PASSAGE TO READ
━━━━━━

Seeing Through Music

Songwriting at the Maryland School for the Blind

This is about six blind teens who bravely revealed their hearts in song, and by doing so gained the interest and contributions of award-winning musicians, writers, composers, engineers, and choruses across the nation.

It all started with CMN member Irene Light’s idea to create a program for the Maryland School for the Blind (MSB) Statewide Outreach program. Irene is the Director of East Coast Productions for Theatre Arts Festival for Youth (TAFFY), a nonprofit organization that sends professional artists into underserved communities of children and families. In that role, and in conjunction with the social workers at MSB, Irene arranged for a single Saturday afternoon songwriting session for teens. The purpose of the session was to help those teens self-advocate and inform the sighted world about being blind. Irene asked me to do the program and I said sure, not knowing what a profound effect the program would have on the two of us and an ever-widening circle of good-hearted people.

(Photo by Susan Vanderhoff)

At the original session, held in the open space “gymnatorium” at MSB, the teens said they want sighted people to have a better idea of what it’s like to be blind. So I asked, “What is it like?” And the answers poured out:

It sucks.
Being blind is horrible.
Depressing,
Being depressed is horrible.

Having people look at you everyday…
I don’t know why they make me feel this way.
You can feel their eyes on you.

It’s weird when you are standing there and someone’s looking at you and you want to turn around.

You feel like you stand out with a cane.

I gulped and asked, “So what do we need to do to get over that feeling?” Again, the teens were not hesitant with the answers:

Alex

Write an anti-depression song
Never give up 
Write a fight song—the greatest
Support each other
Find support

There’s a lot of things I can do,
In a different way…
Don’t treat me like a baby!
Just because I’m blind doesn’t mean I’m not capable of doing things other people can do. Some things even better.

Wow! Then something prompted Alex, mildly autistic and blind from birth, to talk about a great friend he had in eighth grade. His friend transitioned to a regular high school, while Alex came to MSB. He misses her terribly. They used to call every night, e-mail, and chat, but now he no longer hears from her. Alex became very agitated and sad, so much so that the social worker took him out to process his feelings on a one-to-one basis.

Meanwhile, Raiven, who is severely color-blind since age eleven, and will eventually lose more of her sight, was busy writing on her chair. When she finished she presented us with her interpretation of what Alex had been saying:

Move On
I need another friend.

No matter how far away you are
I’ll care about you
No matter what you do

How about you
No, you never understand
The way I want to talk to you
I can’t take this anymore
How can I format these words
Never wanting to know all I do
I never need to give up
I try my best
But I don’t know if you understand
The way I care about you

Raiven

I did not know Raiven well at that point, but later her characteristic shyness with the spoken word and stream-of-consciousness facility with the written word surfaced plainly. (If you watch the video below of Raiven playing bass clarinet, you’ll note she would not let me video her face. I had to promise only to show the bell of the clarinet and her feet.)

━━━━━━

TASK REQUIREMENTS
In the piece on songwriting at the Maryland School for the Blind, what instrument does Raiven play in the video?

EXERCISE DATA
━━━━━━

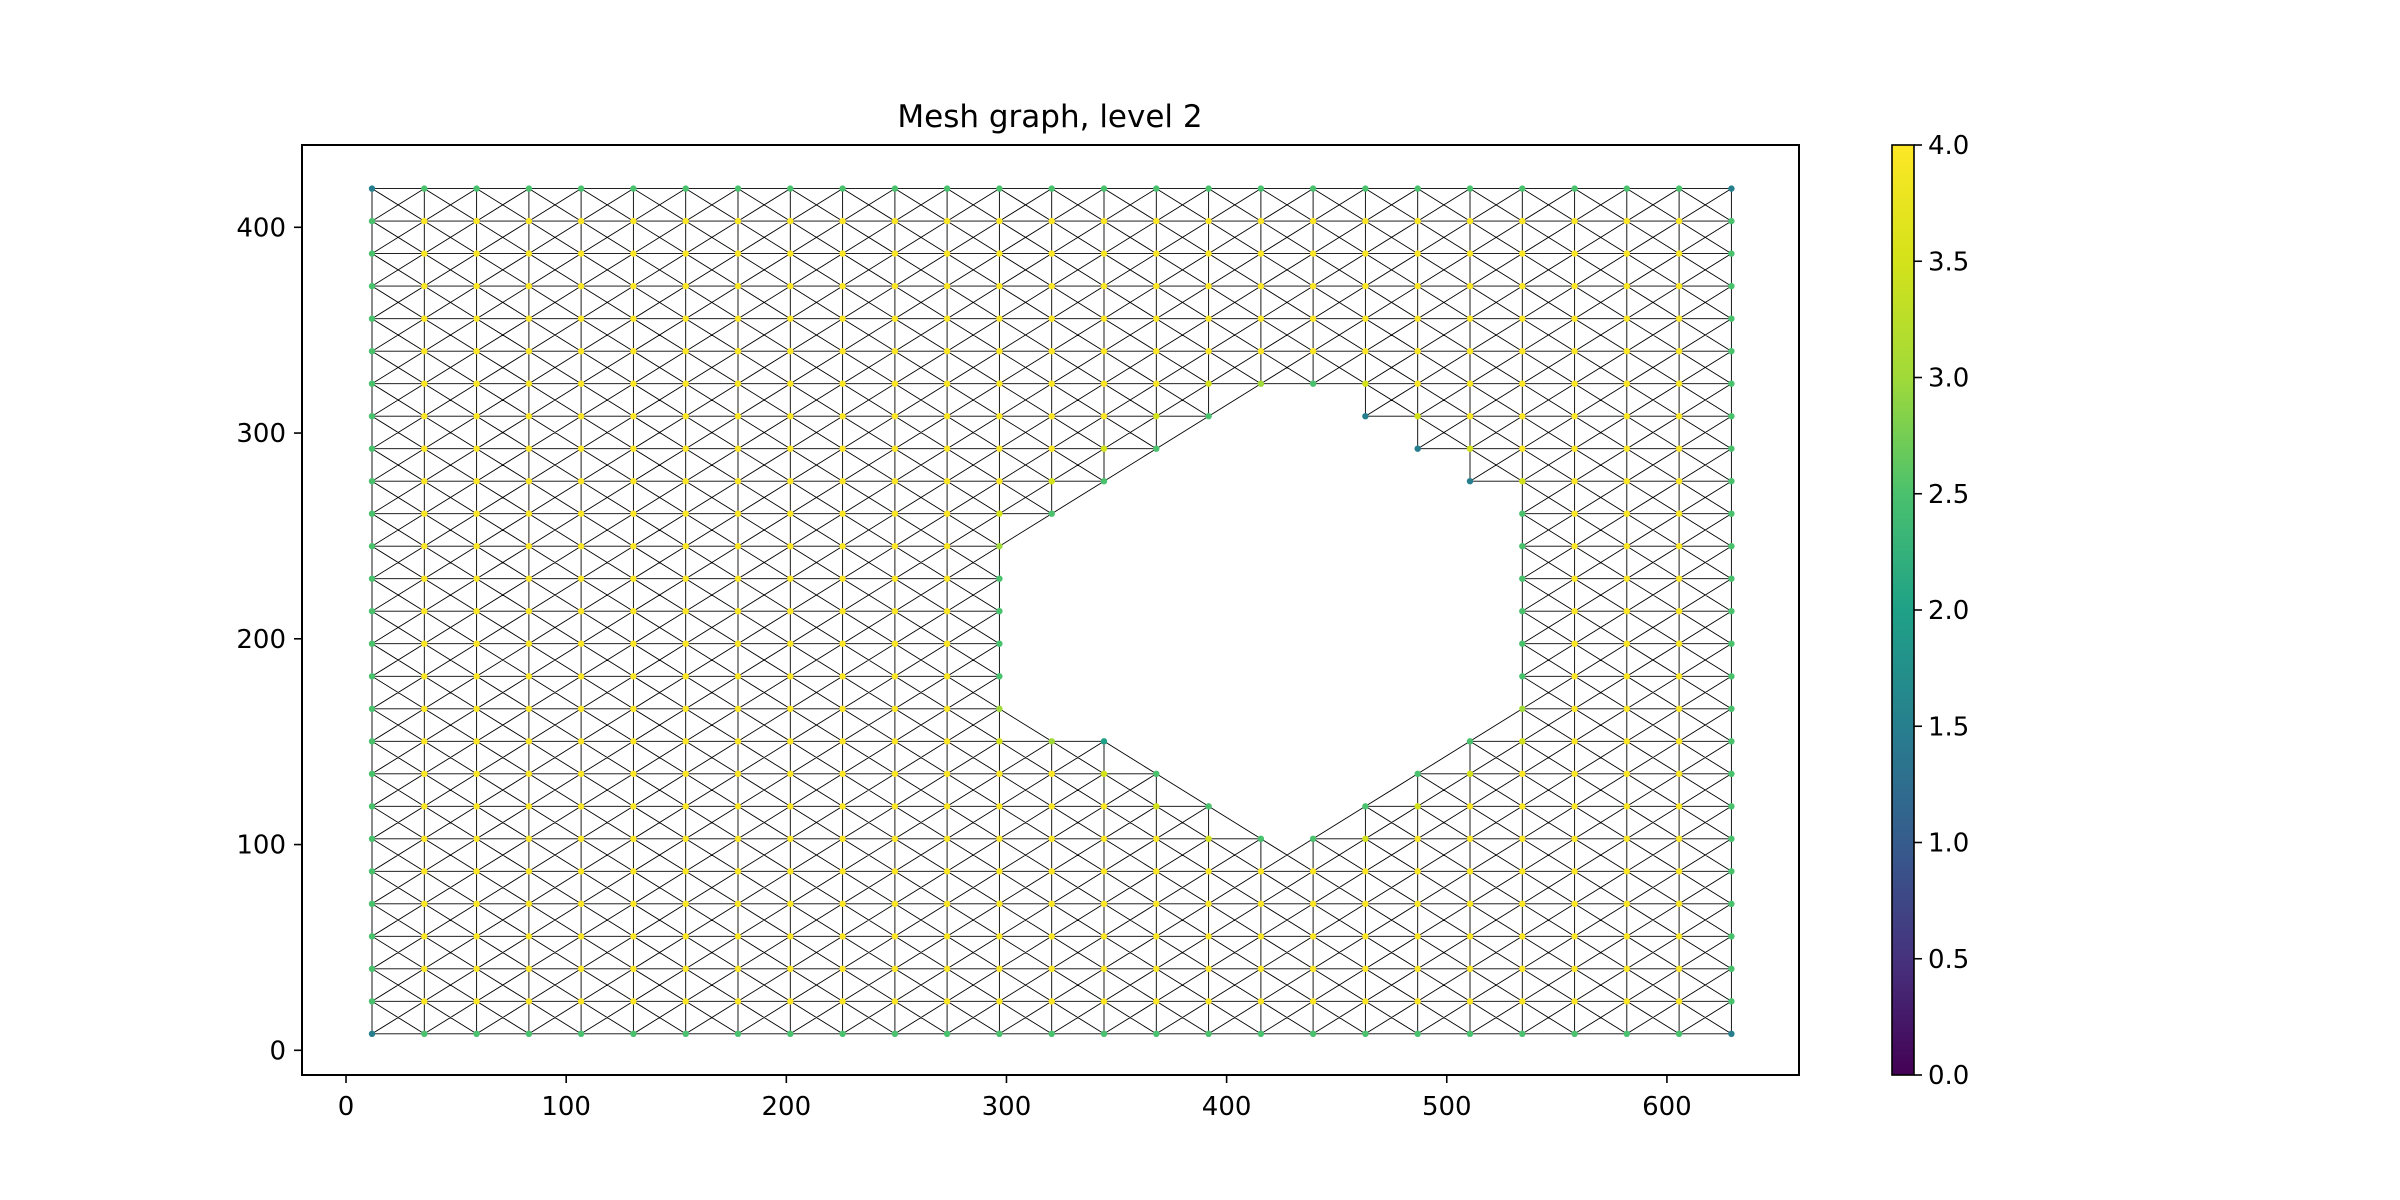 This screenshot has height=1200, width=2400. Describe the element at coordinates (1667, 1107) in the screenshot. I see `x-tick-label: 600` at that location. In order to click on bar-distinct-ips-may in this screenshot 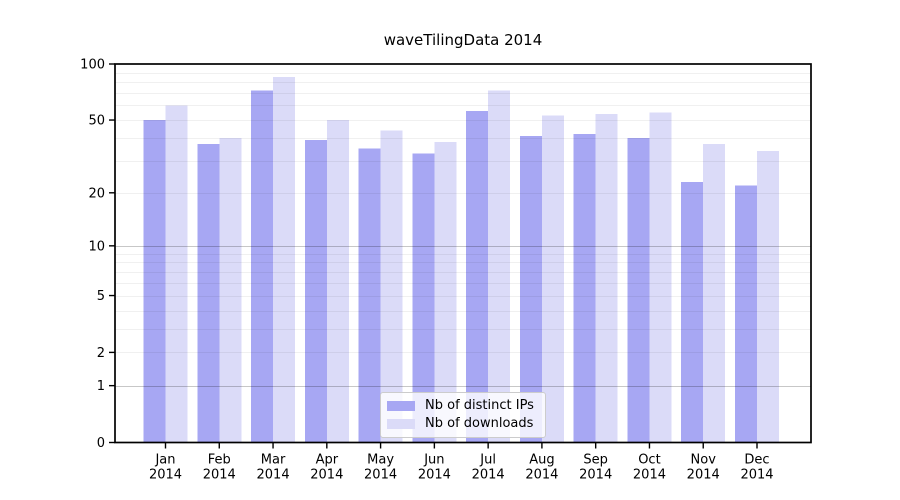, I will do `click(370, 296)`.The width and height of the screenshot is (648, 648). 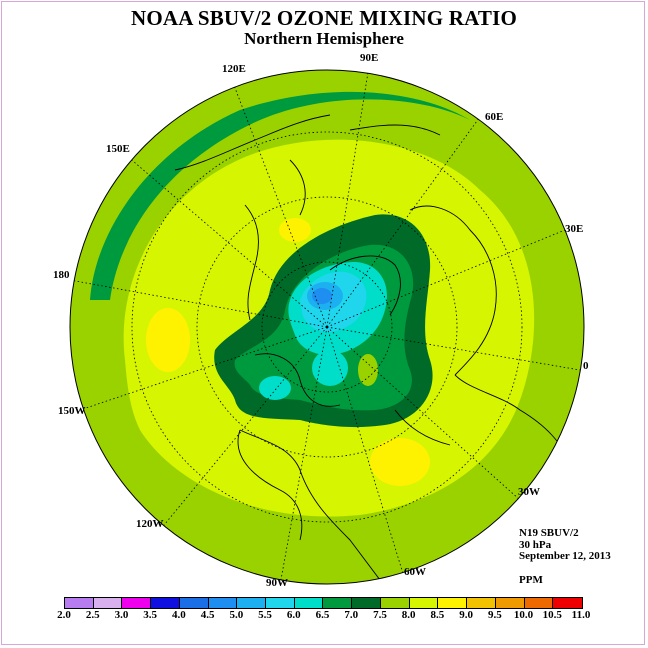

━━━━━━

SOLUTION FOR THIS EXERCISE
The bass clarinet.